Nelson Cruz drilled a high fly to the opposite field, and before the ball even nestled in the rightfield seats, out came a loud chorus of boos from the Yankee Stadium crowd.
Frustration, certainly, because the two-run shot put the Orioles up three in the fourth inning Saturday. But there likely was added venom because of whose bat the ball left:
A hitter who was suspended 50 games last season because of suspected performance-enhancing drug use. A hitter who had just crushed his major league-leading 23rd homer in a 6-1 win.
"You always feel like you have something to prove, but it's mostly for myself," said Cruz, who went 1-for-4 with a walk. "I don't feel like I have to do well to prove anybody wrong."

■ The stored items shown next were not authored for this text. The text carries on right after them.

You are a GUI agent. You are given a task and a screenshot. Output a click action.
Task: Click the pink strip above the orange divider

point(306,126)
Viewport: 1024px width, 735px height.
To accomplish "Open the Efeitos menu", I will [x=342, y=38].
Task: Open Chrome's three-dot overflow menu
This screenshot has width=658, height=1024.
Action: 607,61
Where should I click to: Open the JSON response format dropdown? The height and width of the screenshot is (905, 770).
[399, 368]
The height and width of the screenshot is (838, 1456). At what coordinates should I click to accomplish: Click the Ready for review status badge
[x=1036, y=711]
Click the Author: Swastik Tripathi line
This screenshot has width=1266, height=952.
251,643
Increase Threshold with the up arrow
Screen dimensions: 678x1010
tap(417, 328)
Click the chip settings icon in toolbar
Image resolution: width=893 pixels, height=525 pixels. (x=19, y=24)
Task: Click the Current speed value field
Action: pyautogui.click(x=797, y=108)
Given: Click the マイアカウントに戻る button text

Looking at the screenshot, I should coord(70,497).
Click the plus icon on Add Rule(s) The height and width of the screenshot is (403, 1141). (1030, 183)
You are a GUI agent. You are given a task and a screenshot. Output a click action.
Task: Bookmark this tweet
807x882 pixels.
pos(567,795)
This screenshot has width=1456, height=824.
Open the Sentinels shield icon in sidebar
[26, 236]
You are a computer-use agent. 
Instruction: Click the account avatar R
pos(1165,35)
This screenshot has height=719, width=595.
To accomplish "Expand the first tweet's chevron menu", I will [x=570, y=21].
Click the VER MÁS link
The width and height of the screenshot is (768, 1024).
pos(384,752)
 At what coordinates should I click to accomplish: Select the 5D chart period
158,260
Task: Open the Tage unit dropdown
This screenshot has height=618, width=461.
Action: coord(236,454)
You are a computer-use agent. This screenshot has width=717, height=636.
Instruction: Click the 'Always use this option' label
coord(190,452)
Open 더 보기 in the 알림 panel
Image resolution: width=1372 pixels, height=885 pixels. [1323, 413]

Cruz was among 13 players, including Alex Rodriguez, who were suspended last August by Major League Baseball for their links to Biogenesis, a Miami-based clinic that allegedly supplied PEDs to athletes. Cruz, who was an impending free agent with the Rangers, accepted the suspension so his punishment wouldn't carry over into this season. He said then that he got involved with Biogenesis during the 2011 offseason, after a gastrointestinal infection made him lose 40 pounds.
The 33-year-old remained unsigned until late February, when he inked a one-year, $8 million contract with the Orioles. That deal has been a boon for Baltimore.
"As a baseball player, you play on a daily basis and it doesn't matter what you did yesterday, you have to move forward and perform," Cruz said. "It's the same way with this. I try to stay in the present."
Cruz is batting .299 with a .974 OPS and is on pace to set career highs in home runs (51) and RBIs (133). He blasted 13 homers in May and is among the leading vote-getters for the All Star Game.
Cruz said the Orioles "embraced me as family" and his comfort has contributed to the success.
"He's having as good an offensive year as anybody and we all pull for him," Orioles manager Buck Showalter said. "None of us would like to have our lives judged by our worst decision."
The natural assumption would be that a player who was caught and punished for PED use wouldn't be so brazen or foolish to use a banned substance immediately after returning from a lengthy suspension. But skepticism wouldn't be unfounded, given the recent history in sports.
So Cruz's offensive surge can be perceived in a number of ways. Coincidence? An indictment of the testing procedures? Or, in teammate Adam Jones' estimation: simply a story of redemption.
"He knew what he was doing, but he learned from it and took full responsibility, as a man should," said Jones, adding that Cruz is well-liked in the clubhouse. "With what he's doing now, he's letting everybody know, hey, I can still play this game at a very high level. I don't need whatever it was."
Cruz, a two-time All Star, was hitting .266 with 27 homers and 76 RBIs in 109 games last season before the suspension.
Camden Yards historically has been a hitter-friendly ballpark. But Cruz has done most of his damage elsewhere, hitting .333 with 16 homers on the road. He insisted his strategy and approach at the plate haven't changed and the statistical spike, he said, can only be attributed to "being healthy and feeling good."
As for the suspicion that likely will hover over his career, the slugger said it no longer matters to him. It doesn't seem to bother the Orioles, either.
"We all have some things we'd like to have a do-over on," Showalter said, "and acquiring Nelson definitely isn't one of them."